The Golden Age of Hollywood is the time when the conditions for effective sacrifice were fulfilled. It was the age when the negative stimuli were minimal, when audiences were unanimously sided with the good guys, and when Hollywood was identified with America. Things began to spoil as these perceptions faded. Sex and violence ramped up, antiheroes began to show up, and Hollywood became associated with a political agenda. The age of innocence was over.

As media became a play for power, rivals in media emerged. One news station represented the liberal view and another the conservative view. Chauvinist actors and directors separated from pacifist ones. New music became an act of rebellion against old music. The unifying altar of the silver screen began to crack.

Who knows how TV would have evolved had it not been for the rise of the Internet? Although, the Internet arguably was the evolution of TV, despite the fact that it featured viewer participation, the feature that one could argue makes the Internet an altogether separate line of species. One way or another, Internet irreversibly smashed the unifying power of popular media.

In the twenty first century, so far, popular media has made a complete hundred and eighty-degree turn. It no longer unifies, but divides. It is no longer a means for promoting peace, but a weapon for waging war. In Girardian terms, it no longer generates sacrificial violence, but reciprocal violence.  

That the old trajectory of television has been broken is curiously attested, among other things, in the current drop in appetite for theatrical sex, drugs, and violence.
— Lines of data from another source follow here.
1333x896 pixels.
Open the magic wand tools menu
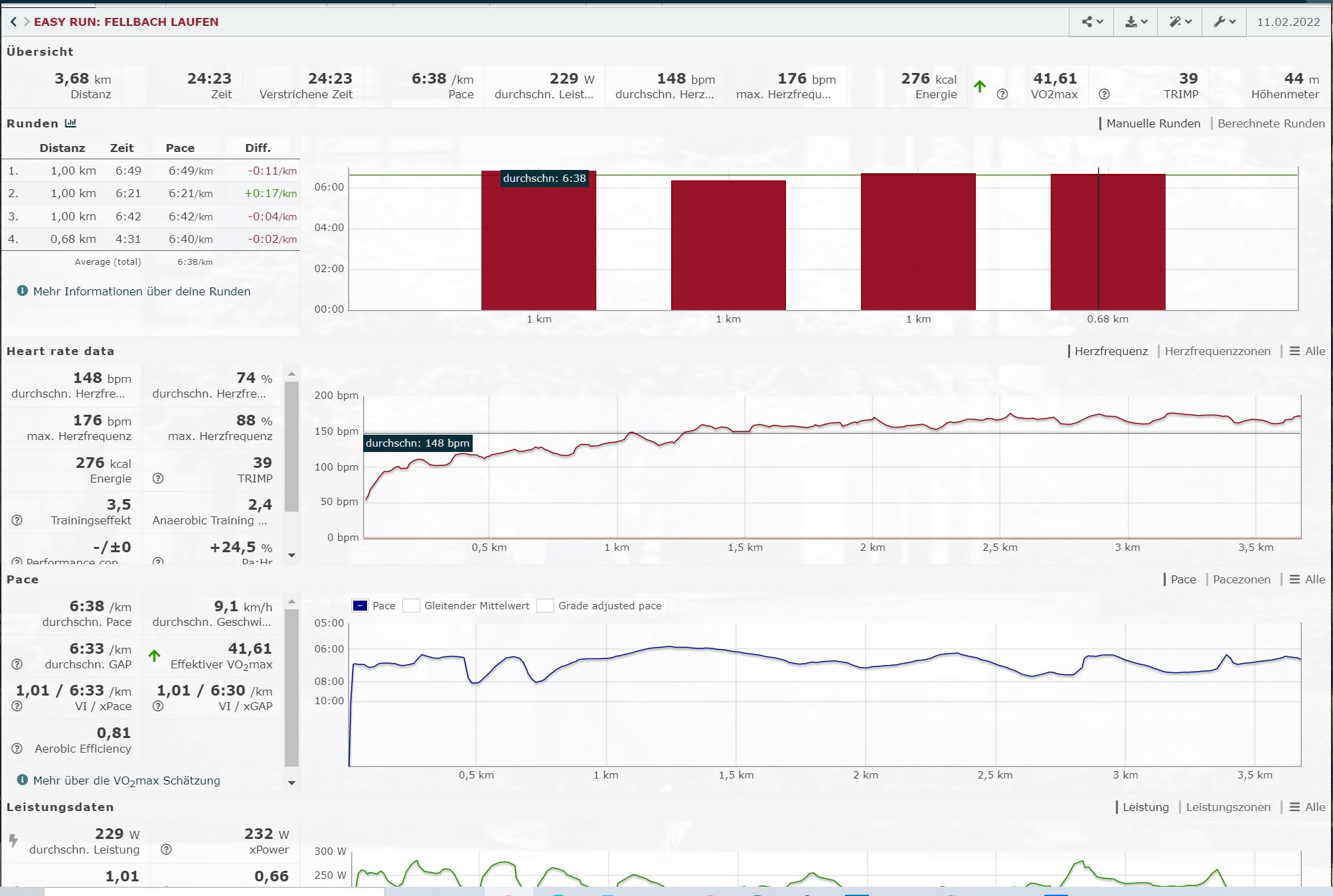[1180, 22]
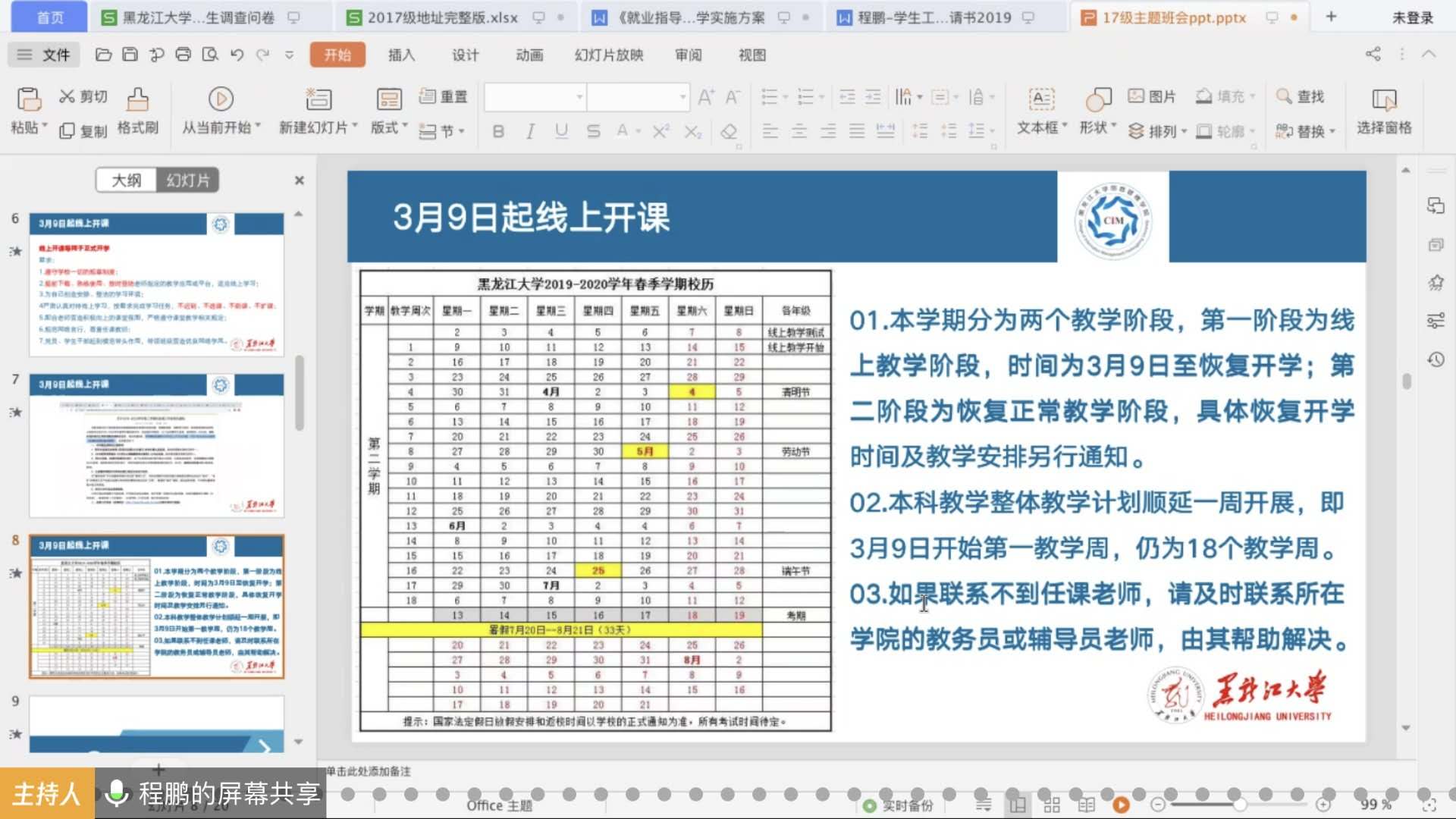Screen dimensions: 1456x819
Task: Expand the 替换 replace dropdown
Action: coord(1332,132)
The newest generation of audiences brings a sharp rise in conservatism when it comes to these stimuli. This is because the fictional victims of old media have been torn apart and immolated to the very end. The new victims from now on are not fictional. They are not even outsiders. The new victims of social media are one’s fellow citizens. And as far as they are concerned, the real violence has not even begun yet. We are at the stage of political bickering, echo chambers, and riots. Smashing a real window is more stimulating than watching one fake soldier fake-torture another fake soldier. There is a long arch of violence to traverse from here.

We are living in a time of a great transition, and we don’t know how things will settle. All unifying altars have collapsed. Out of blind habit, the powers that be are using old methods in an attempt to create cohesion: they are resorting to media. They are shouting from the rooftops that are the news outlets and TV stations and, nowadays, streaming services. But by doing so they are merely fuelling the flames of discord, for the platforms that once unified the masses are now the places with unprecedented power to divide. What will be the unifying altars of the future? It is anyone’s guess. If we cannot come up with any, well then, according to René Girard at least, we are entering the Apocalypse.